How Leaders Emerge During Challenging Times

Great leaders don’t reach the height of success without facing their share of minor challenges and major crises. In fact, most outstanding leaders would say that working through difficulties made them even better. A truly great leader will rise to the top in troubling times, when difficult decisions are made and decisive action must be taken.

Outstanding business managers can take a potentially disastrous situation and not only prevent it from becoming worse, but turn it into a positive outcome for the company. A leader uses a variety of leadership traits when taking an organization through turbulence.

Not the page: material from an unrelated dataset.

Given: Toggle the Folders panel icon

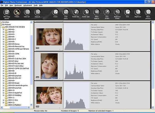Looking at the screenshot, I should click(x=17, y=12).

It takes someone with a clear vision and unstoppable fortitude to lead an organization through its worst times, whether they involve economic troubles, public relations nightmares or product failures. The following case study demonstrates how a great leader overcame serious difficulties.

Case Study #2: Starbucks

Starbucks is recognized for treating its employees, also known as partners, well. The coffee giant offers insurance benefits, stock options and retirement plans. But back in 1997, Starbucks faced a crisis when tragedy struck and three employees were killed during a robbery in Washington, D.C. The outstanding leadership of CEO Howard Schultz was demonstrated when he flew straight to D.C. and spent a week with the co-workers and families of the three employees.

While some leaders might have stayed as far away as possible from this tragic situation, Shultz’s natural leadership traits prevailed. With compassion, approachability and a dedication to meeting his partners’ needs, he did what was right. As a result, the public viewed him and Starbucks more favorably.

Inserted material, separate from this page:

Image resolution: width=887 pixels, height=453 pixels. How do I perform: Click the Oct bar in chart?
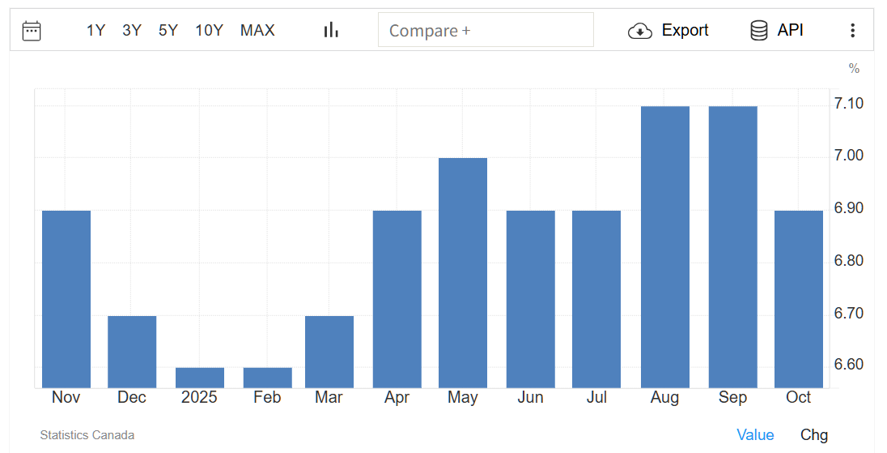click(x=798, y=299)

What makes a company compassionate? It often means having to step up and take responsibility. It’s impossible to lead in business – or in life – unless you genuinely care about people. At the end of the day, leading with compassion never stops. And being a leader is a 24/7 job, not just when it’s convenient. Schultz sat down the families of the victims and apologized and took responsibilities for the deaths. What benefit was this to internal and external audiences and why? How do these compassionate acts increase the perception of good leadership and why?